第14章 トッティメモリアル
開かれたドアからチラリと見えたのは女の子の顔。
(よかった…他のお客さんだった)
こういう時、現実に引き戻してくれる何かがあると、ものすごく安心するものだ。
ゆめ美はトド松を落ち着かせるよう、振り返り耳打ちした。
「トッティ、私達もあそこを探索しよ…う…?」
前方を見ながらガタガタ震えだすトド松。不審に思い、ゆめ美もドアへ視線を向けると…
「ゔぉあぁぁあぁぁあ!!」
「ギャーーーーッ!!??」
そこにいたのは女の子ではなく、女の子の生首を持ったジェイソンだった。ジェイソンはおぞましい叫び声をあげると、右手に血がついたナイフ、左手に生首を持ち、二人めがけて突進してくる。
「ヤダヤダヤダー!!ごめんなさいぃぃい!!」
「わっ!?トッティ!!」
トド松はゆめ美の腕を引き、二階へと続く階段を駆け上った。無我夢中で走り、手当たり次第に見えたドアを押し開ける。
急いで扉を閉め、隠れる場所がないか部屋を見回す。窓から漏れる青白い月明かり(風なLED)に照らされた部屋は、クローゼットとダブルベッドが置かれていた。どうやらここは寝室らしい。

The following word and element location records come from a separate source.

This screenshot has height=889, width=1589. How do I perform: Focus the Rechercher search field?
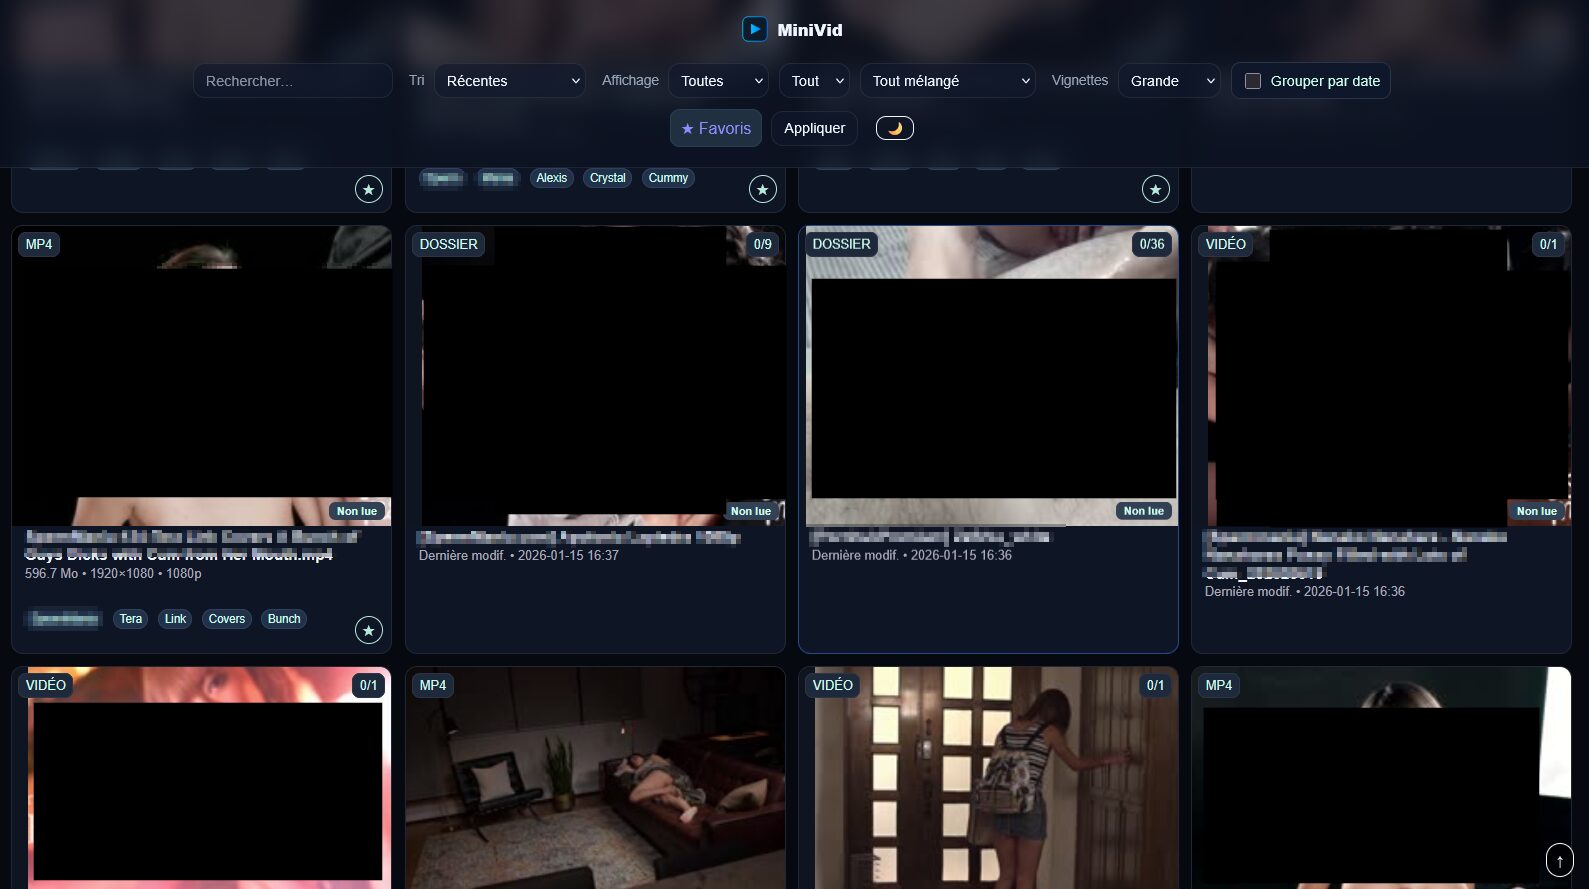tap(292, 81)
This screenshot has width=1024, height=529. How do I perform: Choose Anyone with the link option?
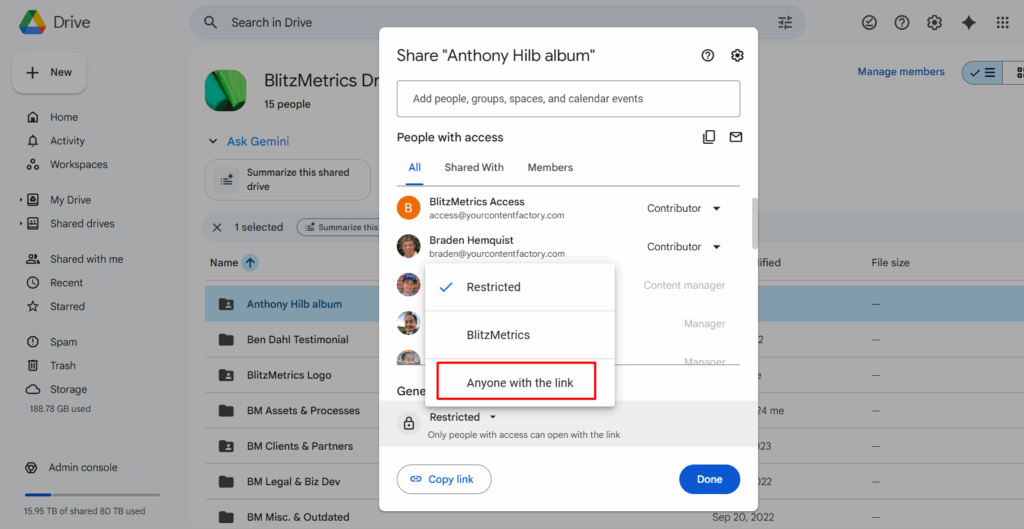click(x=519, y=383)
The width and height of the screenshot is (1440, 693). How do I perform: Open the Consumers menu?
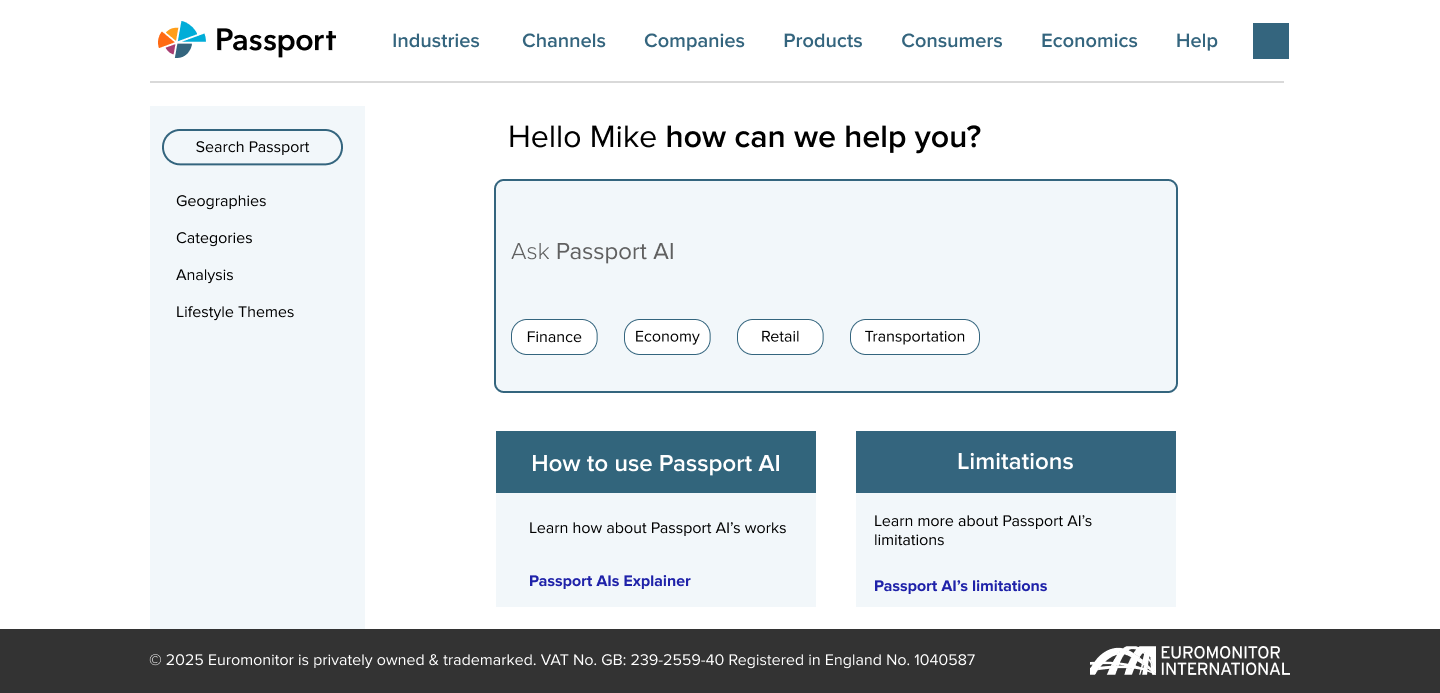click(951, 41)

トド松がしゃがんベッドの下を覗くと、ギリギリ人が二人入れそうなスペースを見つけた。
「ユメ、ここに隠れよう」
悩んでる暇なんてない。ゆめ美は頷いた。
トド松はゆめ美の腕を手錠で傷つけないよう慎重に身をかがめ、ベッドの下へと潜り込む。
乱暴にドアが開かれたのは、二人が隠れた直後だった。
演出だとしても、作り物だとしても、怖いものは怖い。
ジェイソンの足音が床伝いに聴こえてくる。
二人はうつぶせになりながら、恐怖で息を震わせる。
クローゼットがギィと音を立てて開けられ、その音に身体がビクリと反応した——その刹那、ゆめ美は気がついた。
(トッティ…!?)
(ごめん、我慢して)
二人は、唇が触れそうなほど超至近距離で顔を見合わせていた。